The Captor is unfortunately tonally inconsistent and bland throughout. The film falls apart holding zero tension or gravitas for the situation that is developing. The crux of the film follows the absurdly and outlandish bank heist but while prominently exploring this element the film needs to craft a captivating tension, in the likes of Sidney Lumet’s Dog Day Afternoon or the enigmatic nature of Spike Lee’s Inside Man, The Captor has neither of these crucial elements to craft an engaging picture. The main draw of the film is substantially underwhelming, and whatever is left to explore the mental state of Noomi Rapace’s Bianca Lind is all but poor and insufficient.

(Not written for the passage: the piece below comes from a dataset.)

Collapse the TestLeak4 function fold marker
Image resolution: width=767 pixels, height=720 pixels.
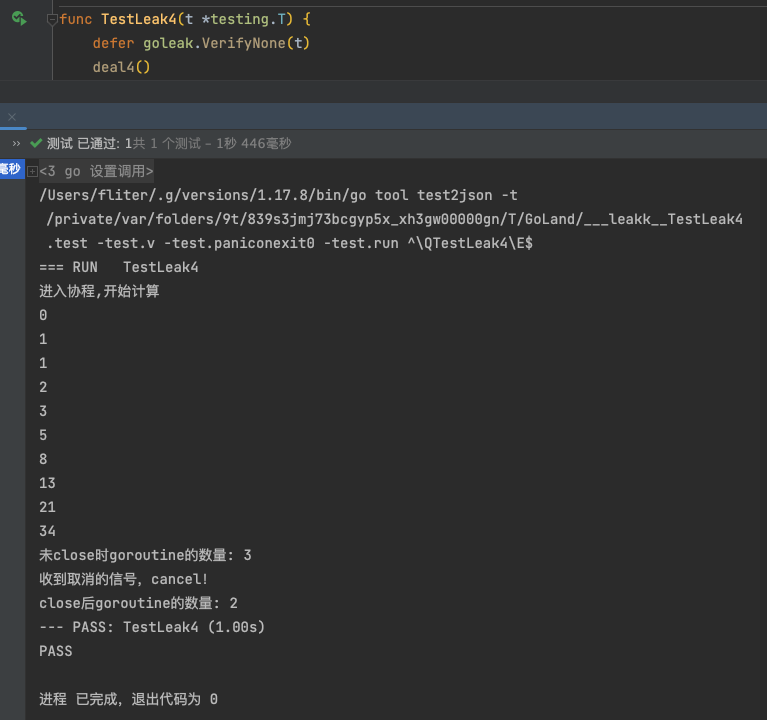click(52, 19)
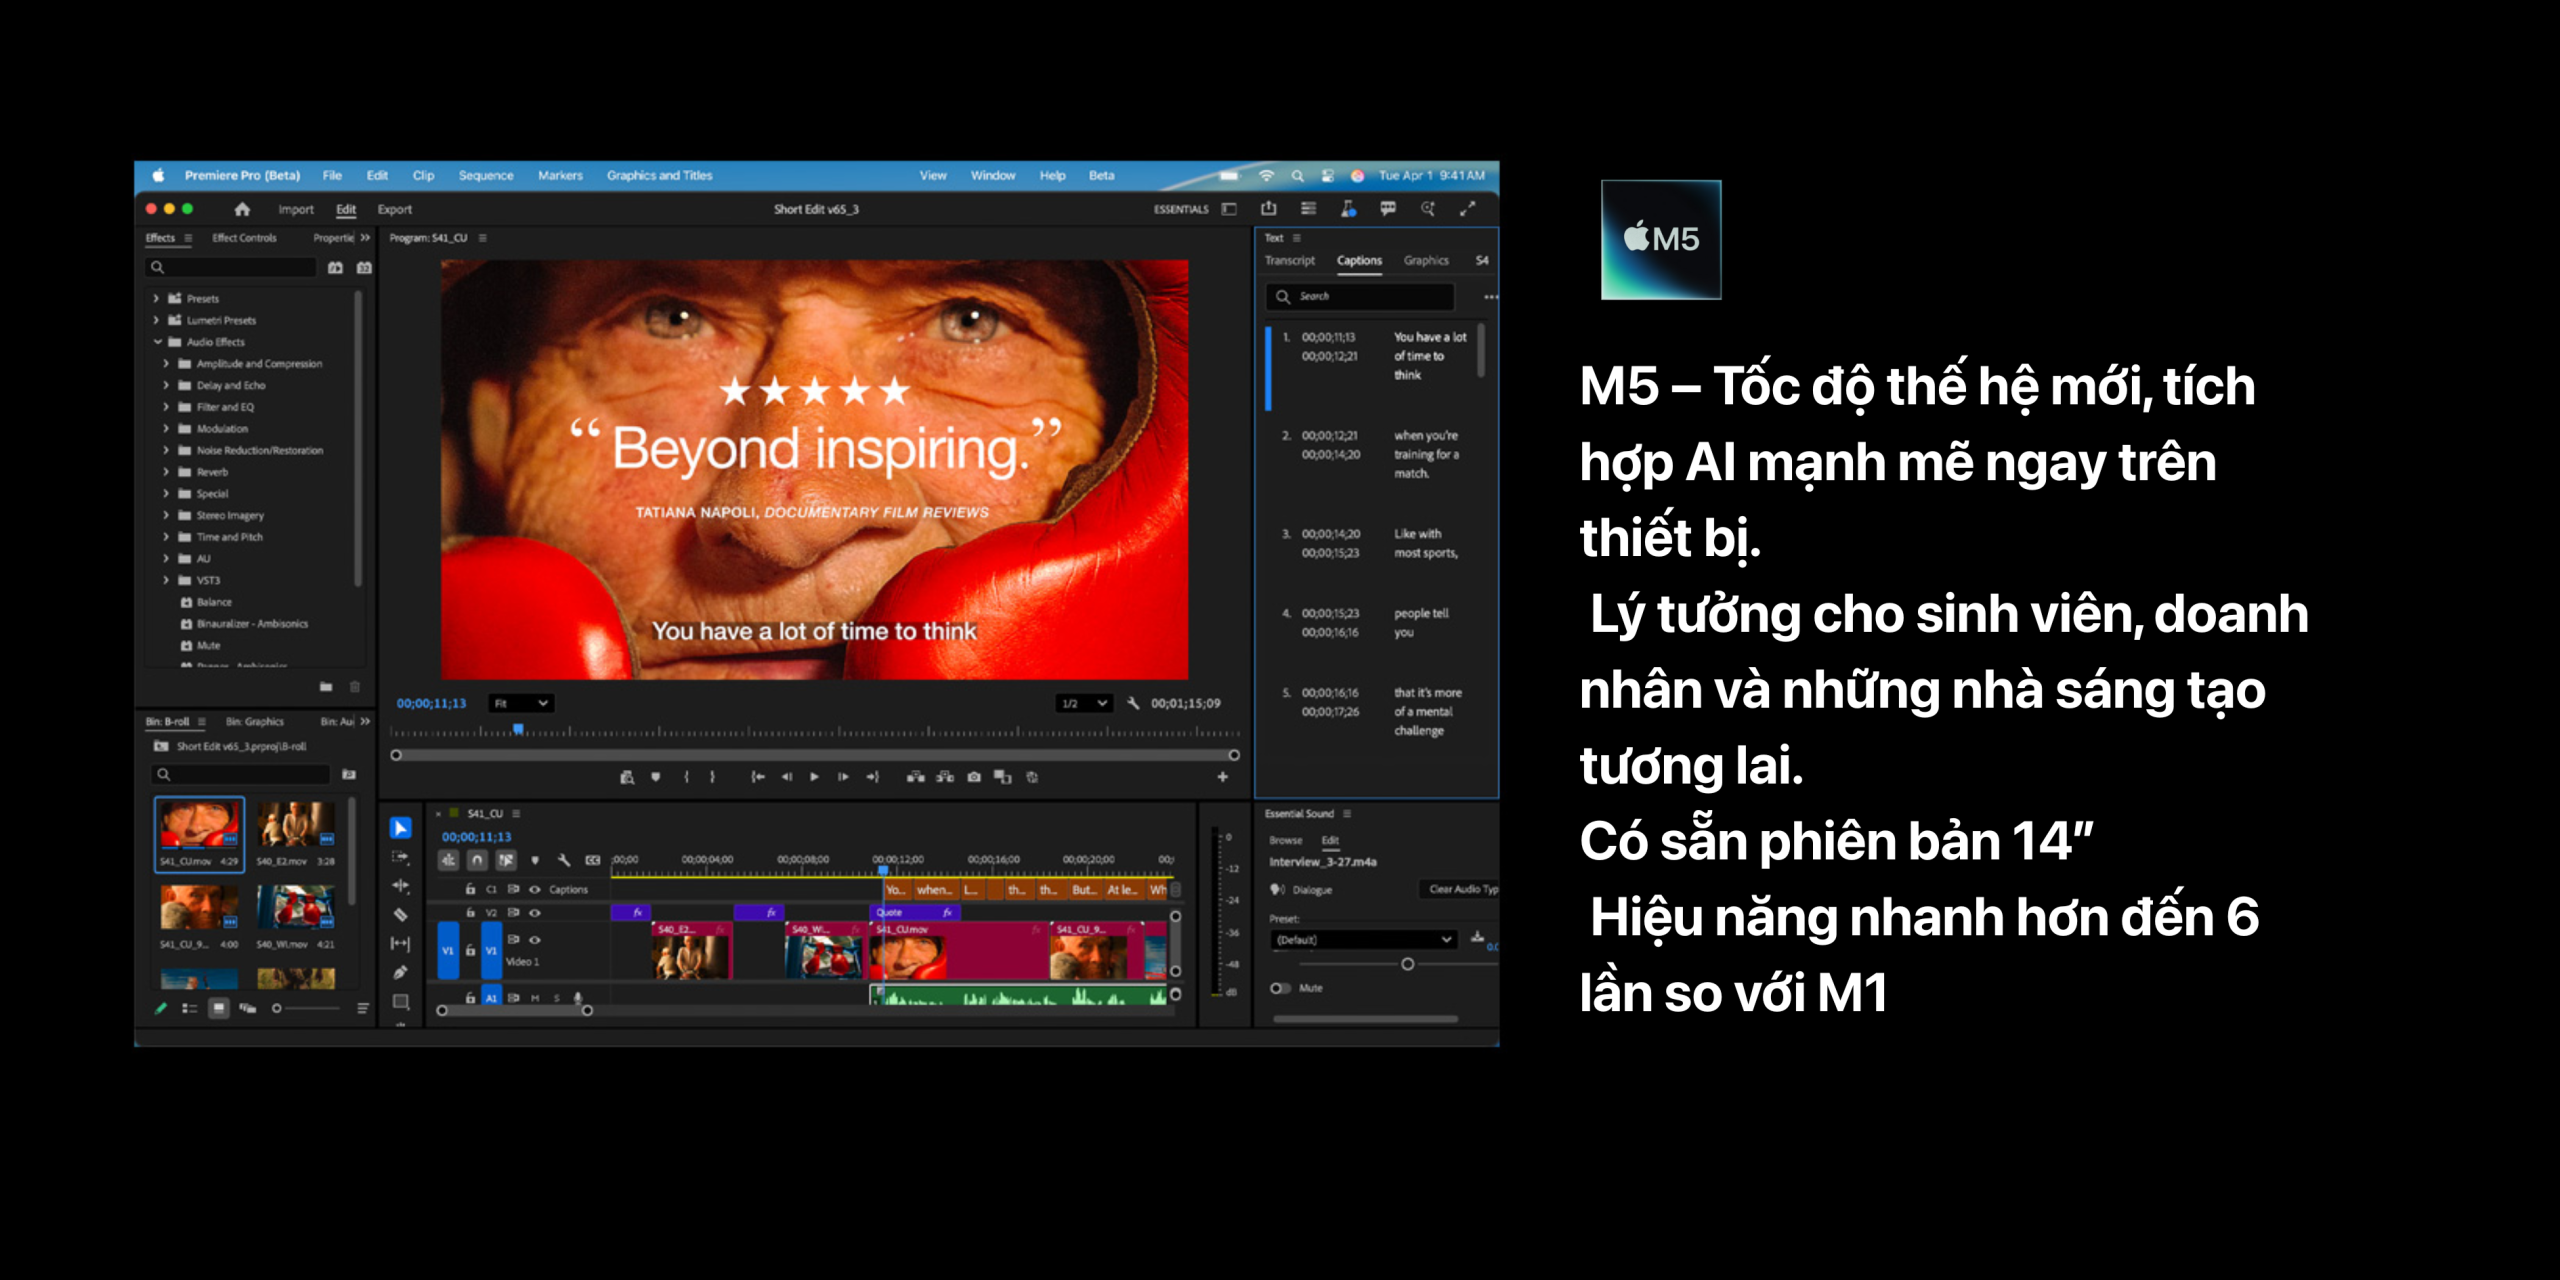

Rapace showcases some much-needed dramatic range after a multitude of low-brow action thrillers that have prominently dropped on Netflix and Redbox platforms rather than cinematic releases. The long-muted Amy Winehouse biopic seems dead in the water but here we see Rapace – thankfully – play against her sudden typecasting of action heroines and gets stuck into a character study situated in a bizarre situation that allows the actress artistic freedom. Rapace isn’t given enough material or direction to work within a drastically undercut screenplay from writer-director Robert Budreau and therefore doesn’t provide anything more than a one-note simplistic and sufficient performance.

Ethan Hawke does his best Nic Cage impression for ninety minutes as Lars Nystrom and dives deep into a performance that is cut from the same cloth that could be easily mistaken from David Lynch’s Wild at Heart. It’s eccentric, palpable and wildly over the top, and while it’s suitable crafting of a manic character, it does, in fact, feel slightly out of place and overly dramatic for the tonal impact of what the film wants to provide. A sentiment that could easily be labelled on the film as a whole.

The Captor is available digitally now, courtesy of Signature Entertainment.